Suddenly summer came, without warning or preparation. I slept with the doors and windows open, legs and arms flung to the four corners of the bed. The season hangs above the foothills with deliberation; in the evening the sunset spills across the sky like paint. Every thing and every one seems to be moving closer to the ground with the heat, slower and quieter. There have been a few mountain lions wandering down towards town, one in the alley at 1 in the afternoon across the street from where I'm living. I can't help but feel as though I'm trespassing when I'm hiking, or biking home late at night, thinking of what might be watching me. There is a secret excitement about knowing we are still challenged on the food chain.
I've moved into the apartment above Alice and Bill's house and am feeling out a new routine of early mornings with the boys, late afternoons with the girls and in between practicing yoga and working at the studio. Reading a few books in the transitions, some good and others great (E.B. White essays and Joan Halifax's The Fruitful Darkness), and trying to find my writing voice again. Having the space to live in and call my own for the next few weeks is wonderful. I feel so welcome in their home, and knowing I am needed and wanted there is wonderful, too.
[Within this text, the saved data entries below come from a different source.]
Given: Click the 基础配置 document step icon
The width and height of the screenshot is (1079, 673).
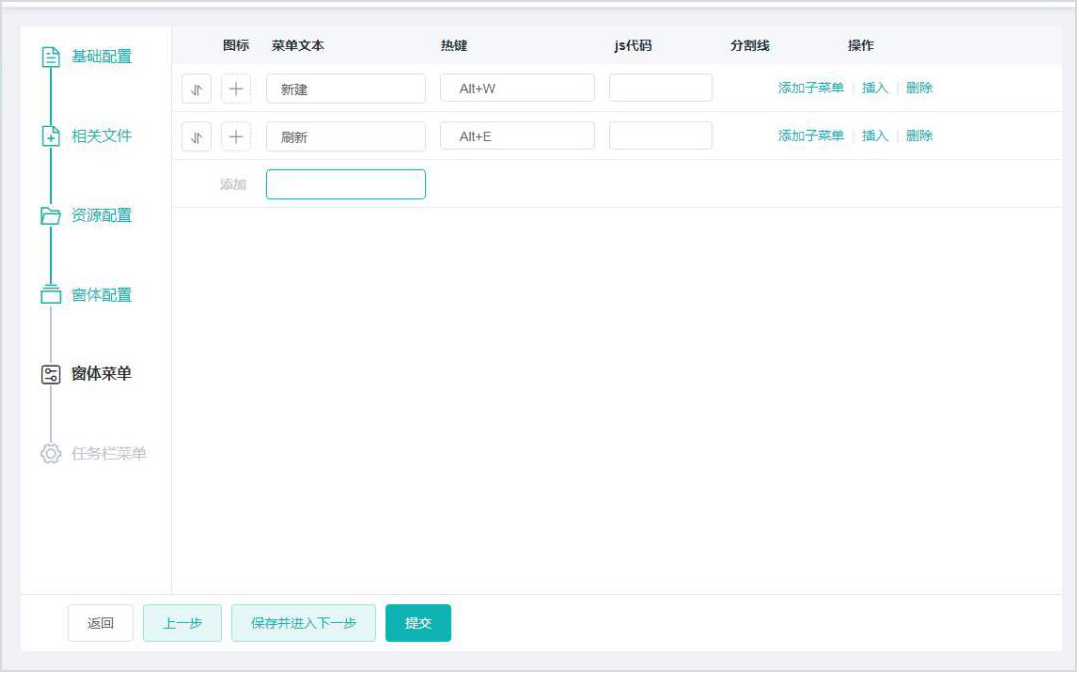Looking at the screenshot, I should [x=51, y=57].
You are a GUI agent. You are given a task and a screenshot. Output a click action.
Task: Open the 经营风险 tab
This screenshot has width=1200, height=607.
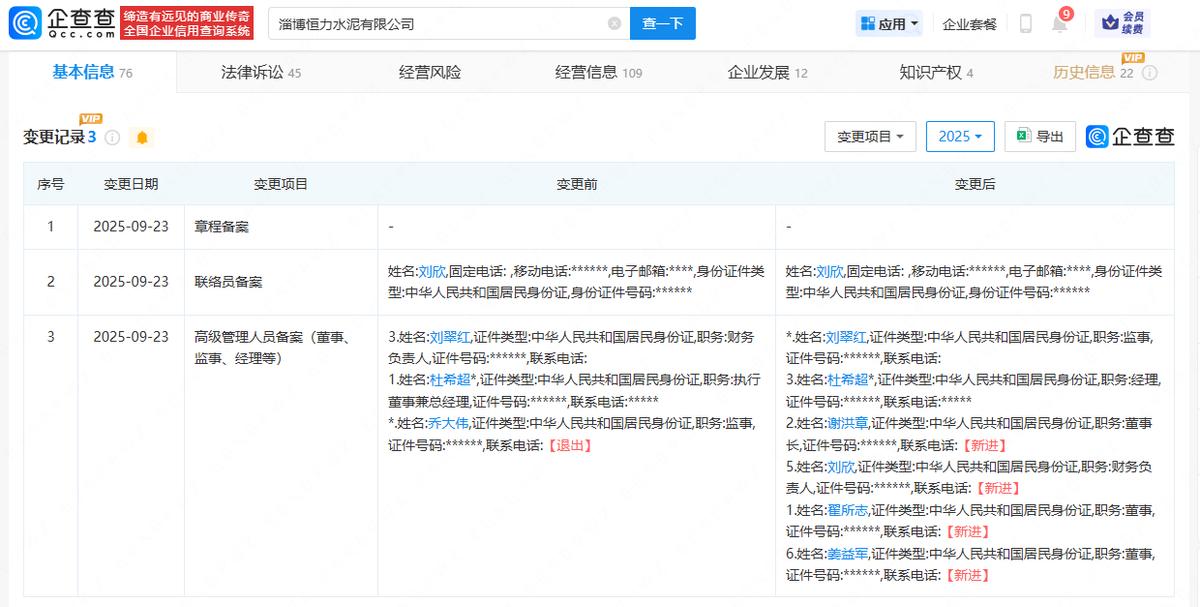430,73
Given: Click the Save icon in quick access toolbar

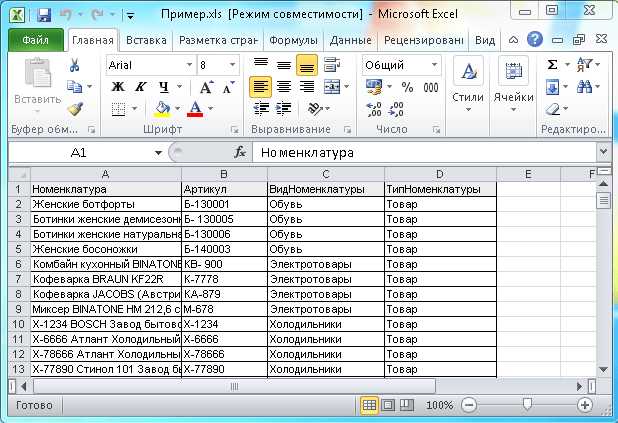Looking at the screenshot, I should [x=44, y=16].
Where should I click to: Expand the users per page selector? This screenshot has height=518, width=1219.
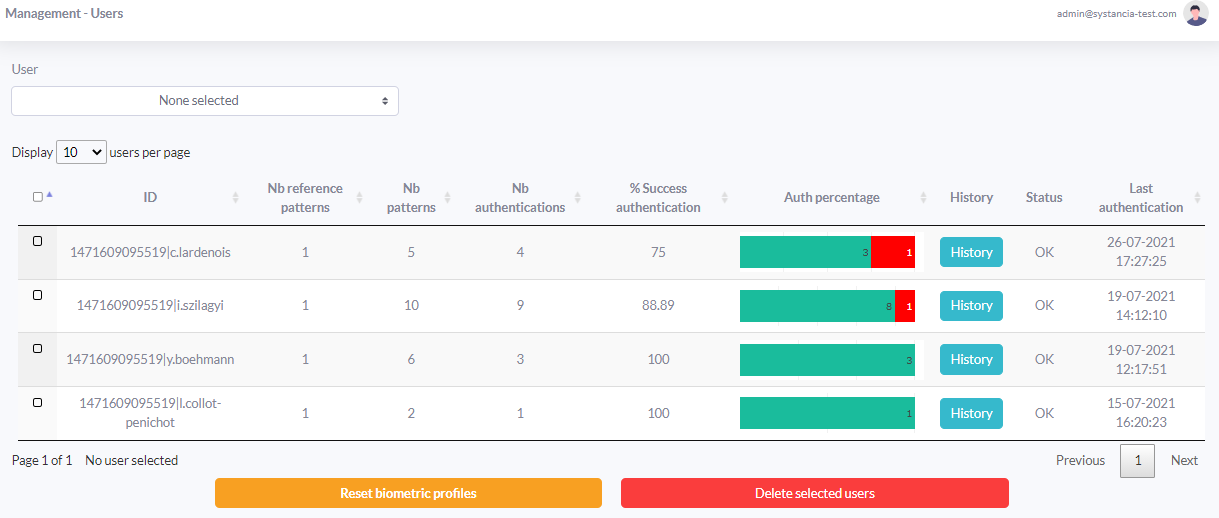pos(81,152)
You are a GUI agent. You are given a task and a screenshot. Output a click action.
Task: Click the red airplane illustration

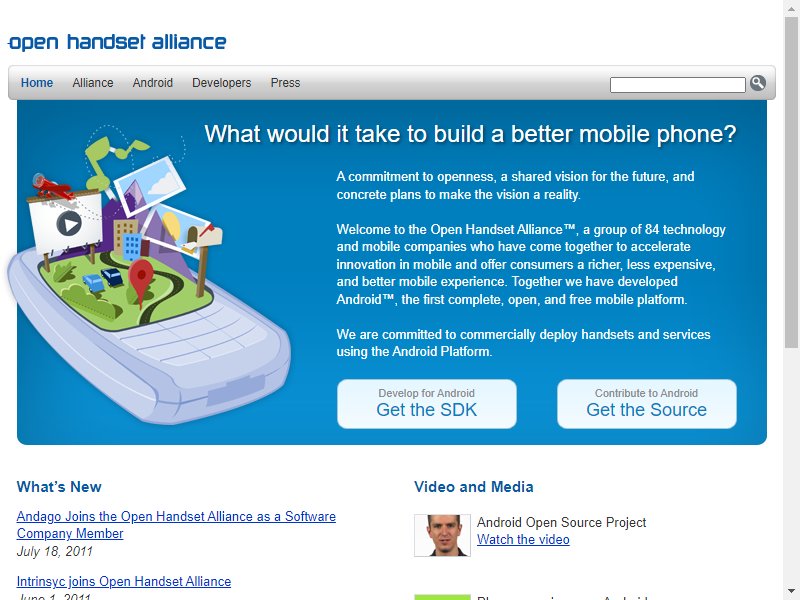pyautogui.click(x=52, y=187)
(i've been listening to tons of bob dylan lately, and certain songs i've never really liked have suddenly endeared themselves to me, "up to me" being one, which is where i got the subject for this post.)
I've been taking few yoga classes this week, and when I do take them they feel juicy and delicious. I took HPF with Trista a few days ago, and it was almost perfect. Sweet, strong, moving. She reminded us throughout the class to come back to our breath. She said a few times if we didn't have that deep, cleansing breath in our postures we were missing the point.
I confessed to Richii Jai Jai this morning my fear of going upside down in class. I felt teary just saying it to him. I think of you when I don't want to come to yoga, I said, I think of all the things you'd say to me. I meant this to be a little funny, to poke fun at his exaggerated eye rolls and sugary energy, but instead he stopped what he was doing on the computer, made me stop what I was doing on mine and flipped me over upside down on the couch. We talked like that for a few minutes, the tops of our heads on the floor and legs crisscrossed on the back of the couch. Forget what the studio wants you to do, he told me. Just do what you want.
It seems so stupid when I try to write about it now, like I don't know who I am or what I'm doing. Mostly I don't, mostly I do. Working at the studio seems to have added this extra pressure to my yoga practice that sometimes I like (when I push myself to find new postures like peacock)and sometimes I don't like (the gym-like mentality of needing to 'work-out'). There is a strong possibility I'm just as sensitive and soft as I was as a little girl, that my constitution is something slower and subtler than the yoga I'm practicing. I love the yoga I am doing now--I just don't know how to make it my own.
The thing about the work-out stuff at CP is that I like myself the way I am. I don't come to yoga to re-shape my body or whip into something lean and mean. I feel a little inadequate at the studio sometimes, I worry someone will catch on my resistance. Of course my body responds to what I ask of it during class with increasing strength and I can't help but admire the results. On a superficial level I love it, I love it. My confidence feels bought, though; insured somehow. Like, as long as you're in this studio, you're okay. Like we whisper to one another with enthusiasm on the way to class Let's Get Our Yoga On! And when I miss class for a few days I feel it i my body, and my brain responds in an ugly, demanding way. I'm missing yoga, I'm losing muscle, I need my work-out everyday, so on and so on. And then the same question shows up: Do I practice yoga because I love myself, or because I hope one day I will?